--- Task item ---
Your answer must be an exact transcription of every entry.

--- The input ---
<<<<

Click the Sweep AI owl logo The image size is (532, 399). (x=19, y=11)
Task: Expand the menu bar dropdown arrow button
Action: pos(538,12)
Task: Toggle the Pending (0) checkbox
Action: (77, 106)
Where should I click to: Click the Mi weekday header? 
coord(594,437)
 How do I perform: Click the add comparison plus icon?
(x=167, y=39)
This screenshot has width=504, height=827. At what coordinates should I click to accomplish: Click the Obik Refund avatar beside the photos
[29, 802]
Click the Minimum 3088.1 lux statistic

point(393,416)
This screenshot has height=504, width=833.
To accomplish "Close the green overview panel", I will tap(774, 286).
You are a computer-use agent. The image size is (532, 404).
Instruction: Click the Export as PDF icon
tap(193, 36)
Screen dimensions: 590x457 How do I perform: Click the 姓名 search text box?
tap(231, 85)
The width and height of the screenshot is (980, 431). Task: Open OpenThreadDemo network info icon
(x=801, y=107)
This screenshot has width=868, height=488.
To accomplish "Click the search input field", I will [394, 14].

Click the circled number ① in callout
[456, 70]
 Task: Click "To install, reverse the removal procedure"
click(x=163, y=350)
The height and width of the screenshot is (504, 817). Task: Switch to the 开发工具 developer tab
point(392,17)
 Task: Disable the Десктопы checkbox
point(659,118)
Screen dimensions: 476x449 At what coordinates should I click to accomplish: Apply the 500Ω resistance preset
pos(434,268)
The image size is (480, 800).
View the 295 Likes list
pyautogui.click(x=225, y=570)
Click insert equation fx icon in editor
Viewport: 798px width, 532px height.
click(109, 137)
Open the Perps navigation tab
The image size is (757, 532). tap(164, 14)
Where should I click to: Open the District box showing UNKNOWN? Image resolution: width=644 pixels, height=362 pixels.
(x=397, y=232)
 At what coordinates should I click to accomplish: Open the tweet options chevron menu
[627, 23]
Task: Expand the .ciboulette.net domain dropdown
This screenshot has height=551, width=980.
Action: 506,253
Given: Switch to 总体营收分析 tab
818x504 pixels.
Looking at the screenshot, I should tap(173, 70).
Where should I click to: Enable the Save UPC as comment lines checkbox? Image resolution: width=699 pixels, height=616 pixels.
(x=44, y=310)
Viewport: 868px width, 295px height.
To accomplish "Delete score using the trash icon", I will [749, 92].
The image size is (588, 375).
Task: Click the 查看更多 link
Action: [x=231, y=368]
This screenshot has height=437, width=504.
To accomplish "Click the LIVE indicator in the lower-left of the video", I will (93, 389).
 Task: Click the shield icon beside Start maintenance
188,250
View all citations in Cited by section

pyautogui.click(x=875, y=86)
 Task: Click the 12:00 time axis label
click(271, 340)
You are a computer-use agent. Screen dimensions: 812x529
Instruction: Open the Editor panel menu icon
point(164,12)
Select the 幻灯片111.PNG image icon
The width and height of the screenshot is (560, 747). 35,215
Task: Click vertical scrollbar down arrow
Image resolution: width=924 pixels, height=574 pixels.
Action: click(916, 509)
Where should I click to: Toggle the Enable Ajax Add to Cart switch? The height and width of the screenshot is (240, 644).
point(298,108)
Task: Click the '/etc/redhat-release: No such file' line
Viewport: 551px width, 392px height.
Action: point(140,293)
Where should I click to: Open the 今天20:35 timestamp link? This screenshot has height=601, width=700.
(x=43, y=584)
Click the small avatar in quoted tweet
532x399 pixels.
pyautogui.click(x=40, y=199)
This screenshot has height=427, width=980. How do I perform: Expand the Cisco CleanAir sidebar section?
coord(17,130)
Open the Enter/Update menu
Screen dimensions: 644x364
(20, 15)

>>>>

--- Response ---
Click the Sweep AI owl logo The image size is (532, 399). (x=19, y=11)
Task: Expand the menu bar dropdown arrow button
Action: pos(538,12)
Task: Toggle the Pending (0) checkbox
Action: (77, 106)
Where should I click to: Click the Mi weekday header? 
coord(594,437)
 How do I perform: Click the add comparison plus icon?
(x=167, y=39)
This screenshot has width=504, height=827. At what coordinates should I click to accomplish: Click the Obik Refund avatar beside the photos
[29, 802]
Click the Minimum 3088.1 lux statistic

point(393,416)
This screenshot has height=504, width=833.
To accomplish "Close the green overview panel", I will tap(774, 286).
You are a computer-use agent. The image size is (532, 404).
Instruction: Click the Export as PDF icon
tap(193, 36)
Screen dimensions: 590x457 How do I perform: Click the 姓名 search text box?
tap(231, 85)
The width and height of the screenshot is (980, 431). Task: Open OpenThreadDemo network info icon
(x=801, y=107)
This screenshot has width=868, height=488.
To accomplish "Click the search input field", I will [394, 14].

Click the circled number ① in callout
[456, 70]
 Task: Click "To install, reverse the removal procedure"
click(x=163, y=350)
The height and width of the screenshot is (504, 817). Task: Switch to the 开发工具 developer tab
point(392,17)
 Task: Disable the Десктопы checkbox
point(659,118)
Screen dimensions: 476x449 At what coordinates should I click to accomplish: Apply the 500Ω resistance preset
pos(434,268)
The image size is (480, 800).
View the 295 Likes list
pyautogui.click(x=225, y=570)
Click insert equation fx icon in editor
Viewport: 798px width, 532px height.
click(109, 137)
Open the Perps navigation tab
The image size is (757, 532). tap(164, 14)
Where should I click to: Open the District box showing UNKNOWN? Image resolution: width=644 pixels, height=362 pixels.
(x=397, y=232)
 At what coordinates should I click to accomplish: Open the tweet options chevron menu
[627, 23]
Task: Expand the .ciboulette.net domain dropdown
This screenshot has height=551, width=980.
Action: 506,253
Given: Switch to 总体营收分析 tab
818x504 pixels.
Looking at the screenshot, I should tap(173, 70).
Where should I click to: Enable the Save UPC as comment lines checkbox? Image resolution: width=699 pixels, height=616 pixels.
(x=44, y=310)
Viewport: 868px width, 295px height.
To accomplish "Delete score using the trash icon", I will [749, 92].
The image size is (588, 375).
Task: Click the 查看更多 link
Action: [x=231, y=368]
This screenshot has height=437, width=504.
To accomplish "Click the LIVE indicator in the lower-left of the video", I will (93, 389).
 Task: Click the shield icon beside Start maintenance
188,250
View all citations in Cited by section

pyautogui.click(x=875, y=86)
 Task: Click the 12:00 time axis label
click(271, 340)
You are a computer-use agent. Screen dimensions: 812x529
Instruction: Open the Editor panel menu icon
point(164,12)
Select the 幻灯片111.PNG image icon
The width and height of the screenshot is (560, 747). 35,215
Task: Click vertical scrollbar down arrow
Image resolution: width=924 pixels, height=574 pixels.
Action: click(916, 509)
Where should I click to: Toggle the Enable Ajax Add to Cart switch? The height and width of the screenshot is (240, 644).
point(298,108)
Task: Click the '/etc/redhat-release: No such file' line
Viewport: 551px width, 392px height.
Action: point(140,293)
Where should I click to: Open the 今天20:35 timestamp link? This screenshot has height=601, width=700.
(x=43, y=584)
Click the small avatar in quoted tweet
532x399 pixels.
pyautogui.click(x=40, y=199)
This screenshot has height=427, width=980. How do I perform: Expand the Cisco CleanAir sidebar section?
coord(17,130)
Open the Enter/Update menu
Screen dimensions: 644x364
(20, 15)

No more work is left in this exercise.